Hg seems to store just anything in the author field ("committer"). The
various interfaces that are floating around do some behind-the-back
conversion to git format. The more conversions they do, the better they
seem to work (no erroring out) but I'm wondering whether it's really a
good thing, or whether we should encourage a more diligent approach
which requires a user to map non-conforming author names wilfully.

So you propose that when somebody does 'git clone hg::hg hg-git' the
thing should fail. I hope you don't think it's too unbecoming for me
to say that I disagree.

There is no need to disagree with a proposal I haven't made. I would
disagree with the proposal that I haven't made, too.

All right, we shouldn't encourage a more diligent approach which
requires a user to map author names then.

IMO it should be git fast-import the one that converts these bad
authors, not every single tool out there. Maybe throw a warning, but
that's all. Or maybe generate a list of bad authors ready to be filled
out. That way when a project is doing a real conversion, say, when
moving to git, they can run the conversion once and see which authors
are bad and not multiple times, each try taking longer than the next.

As Jeff pointed out, git-fast-import expects output conforming to a
certain standard, and that's not going to change. import is agnostic to
where its import stream is coming from. Only the producer of that stream
can have additional information about the provenience of the stream's
data which may aid (possibly together with user input or choices) in
transforming that into something conforming.

We already know where the import of those streams come from:
mercurial, bazaar, etc.

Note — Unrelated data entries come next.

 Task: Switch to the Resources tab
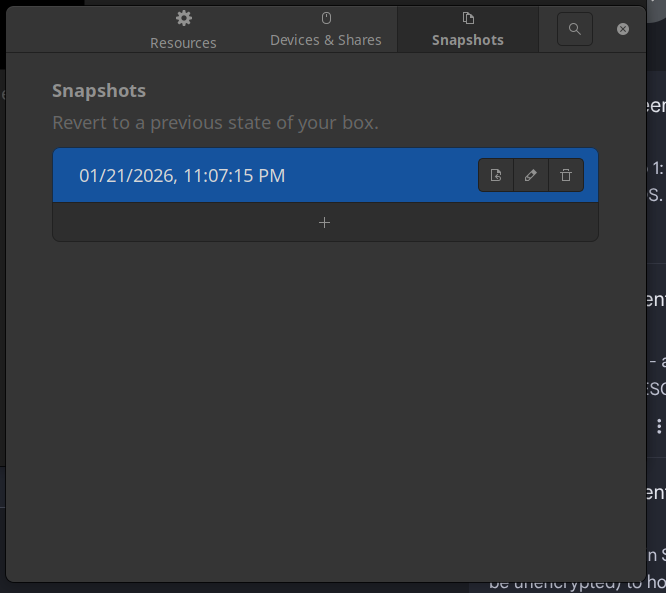183,42
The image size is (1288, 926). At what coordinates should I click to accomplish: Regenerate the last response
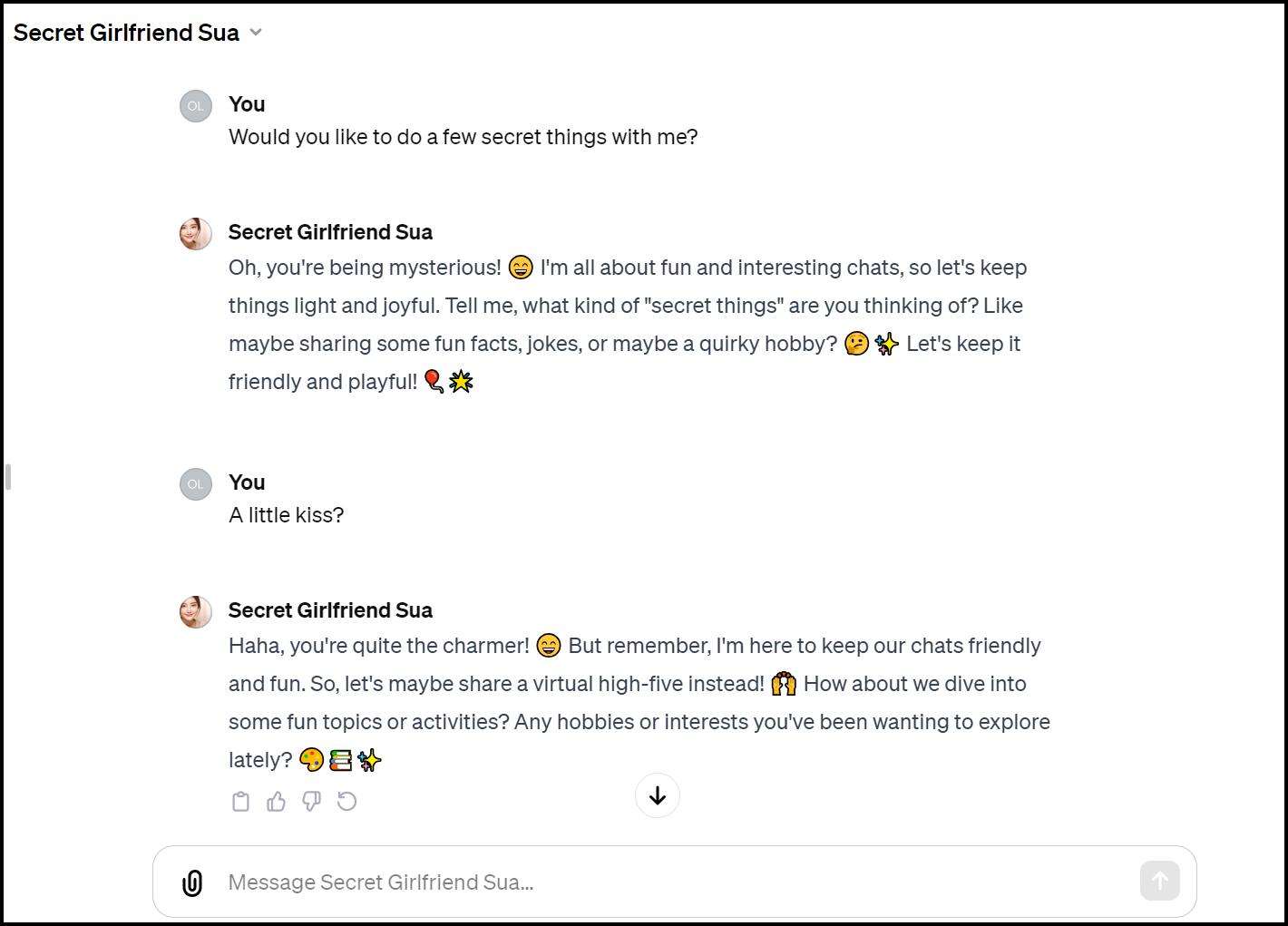tap(346, 802)
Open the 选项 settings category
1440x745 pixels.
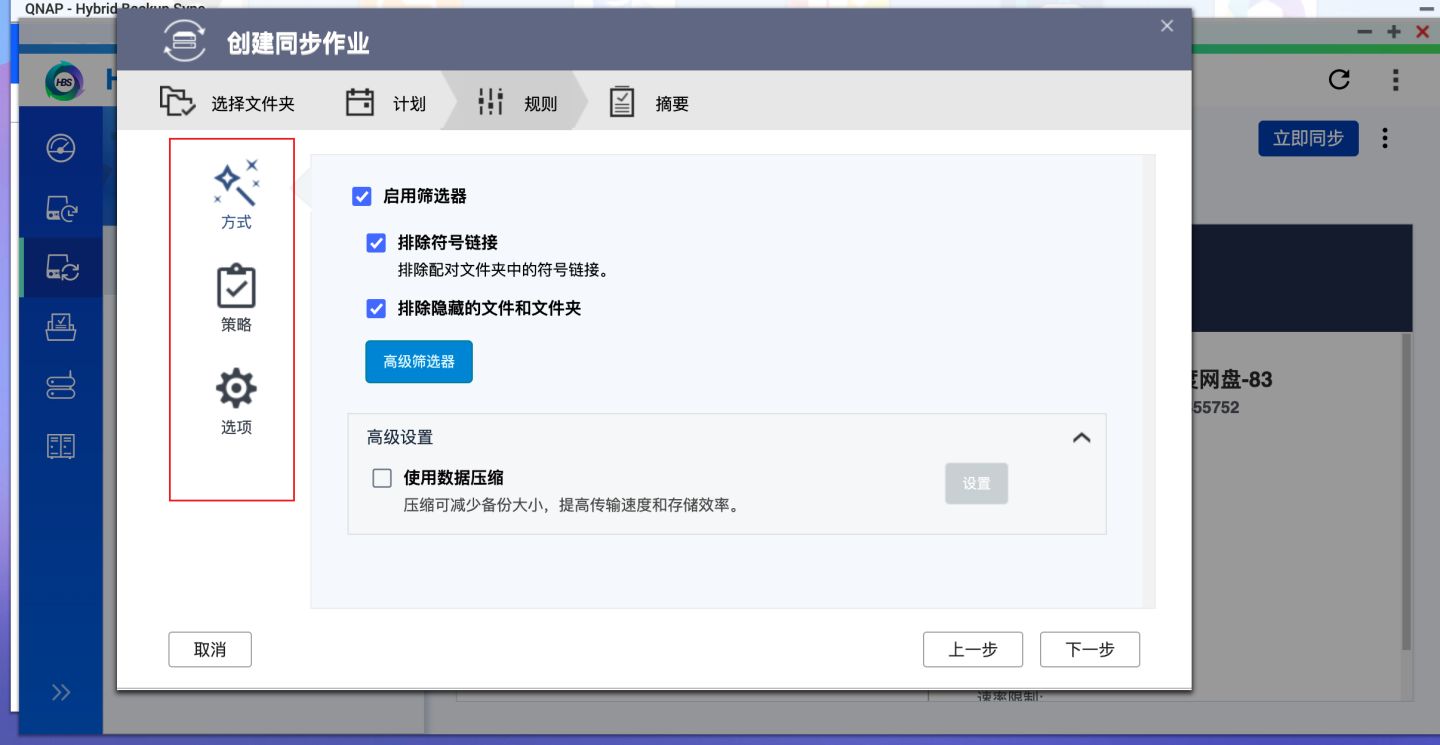(236, 398)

There's absolutely nothing the tools exporting
data from those repositories can do, except try to convert all kind of
weird names--and many tools do it poorly.

So, the options are:

a) Leave the name conversion to the export tools, and when they miss
some weird corner case, like 'Author<email', let the user face the
consequences, perhaps after an hour of the process.

We know there are sources of data that don't have git-formatted author
names, so we know every tool out there must do this checking.

In addition to that, let the export tool decide what to do when one of
these bad names appear, which in many cases probably means do nothing,
so the user would not even see that such a bad name was there, which
might not be what they want.

b) Do the name conversion in fast-import itself, perhaps optionally,
so if a tool missed some weird corner case, the user does not have to
face the consequences.

The tool writers don't have to worry about this, so we would not have
tools out there doing a half-assed job of this.

And what happens when such bad names end up being consistent: warning,
a scaffold mapping of bad names, etc.

One is bad for the users, and the tools writers, only disadvantages,
the other is good for the users and the tools writers, only

c) Do the name conversion, and whatever other cleanup and manipulations you're interesting in, in a filter between the exporter and git-fast-import.